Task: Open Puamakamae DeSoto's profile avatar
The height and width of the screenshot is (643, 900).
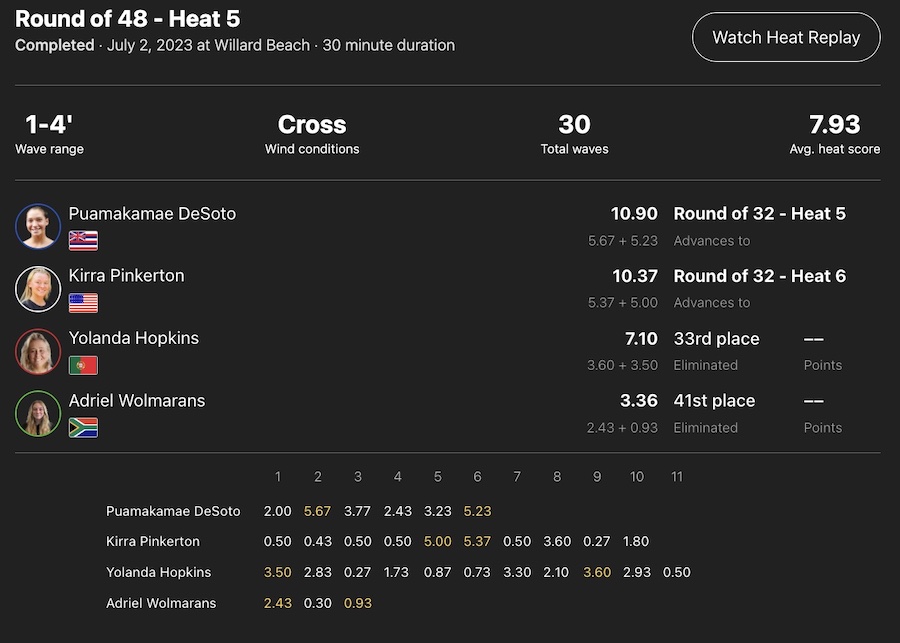Action: pos(38,226)
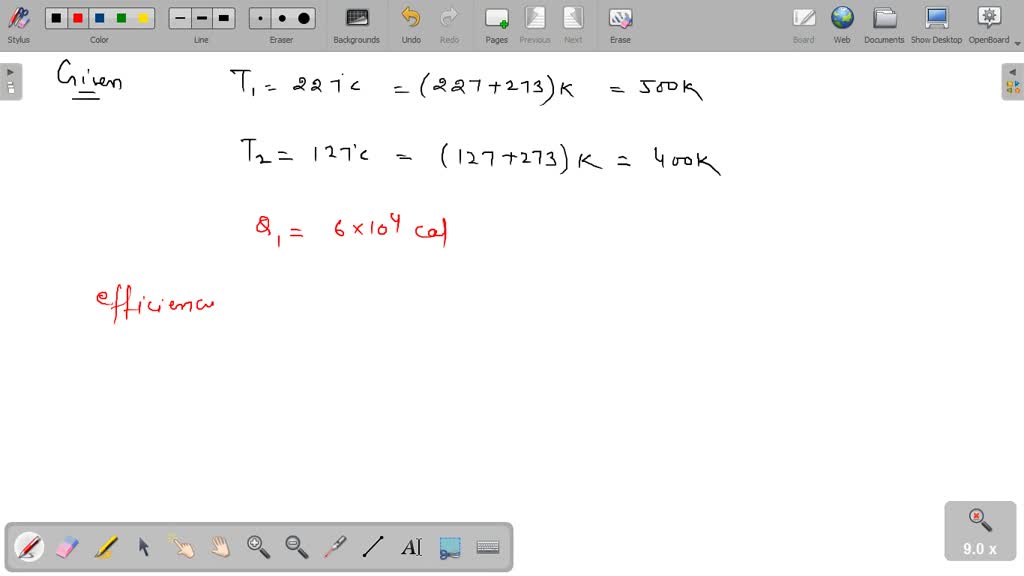Undo the last drawing stroke
This screenshot has width=1024, height=576.
tap(410, 20)
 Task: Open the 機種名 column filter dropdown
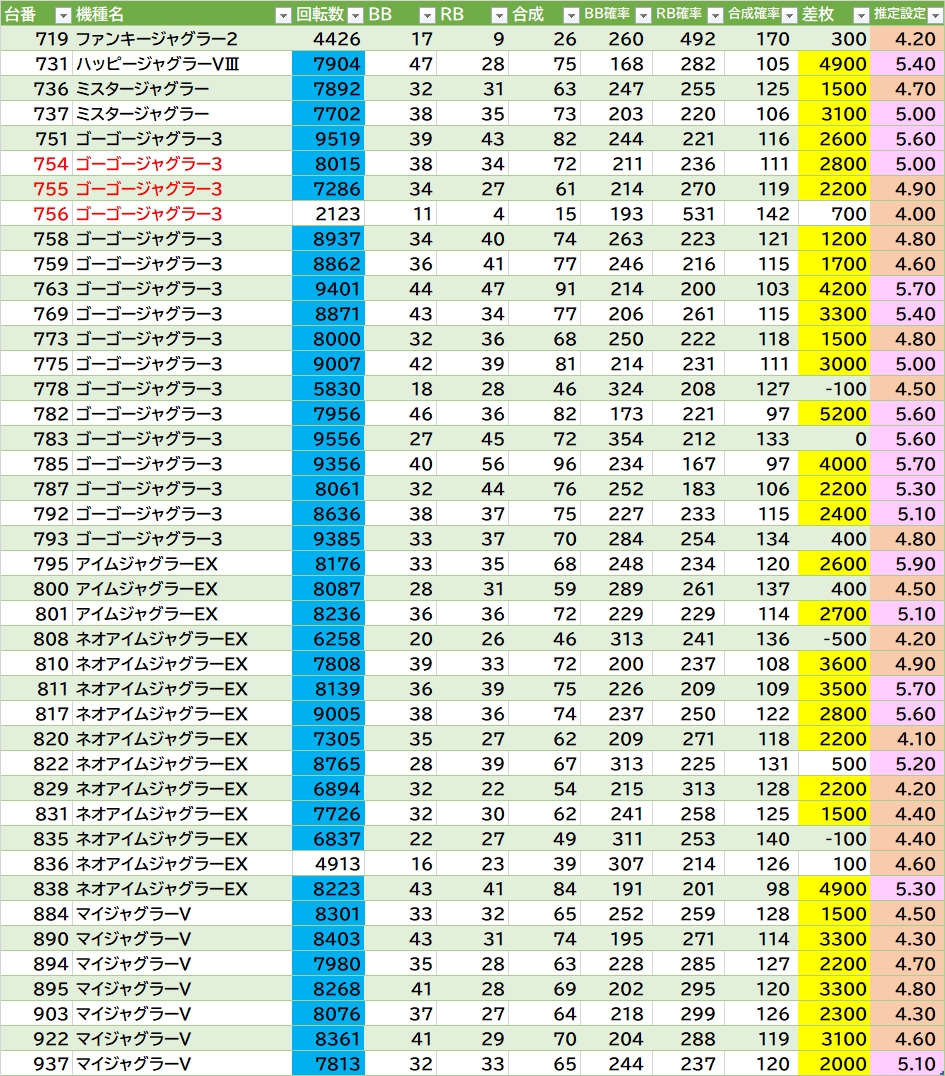pos(282,15)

- **Objective**
Rewrite the rows above, swapping every "Open" for "Click" and keeping everything else the same; omit the pictures.

- **Full solution**
Task: Click Puamakamae DeSoto's profile avatar
The height and width of the screenshot is (643, 900).
Action: pos(38,226)
Undo the last drawing stroke
This screenshot has width=1024, height=576.
tap(410, 20)
 Task: Click the 機種名 column filter dropdown
pos(282,15)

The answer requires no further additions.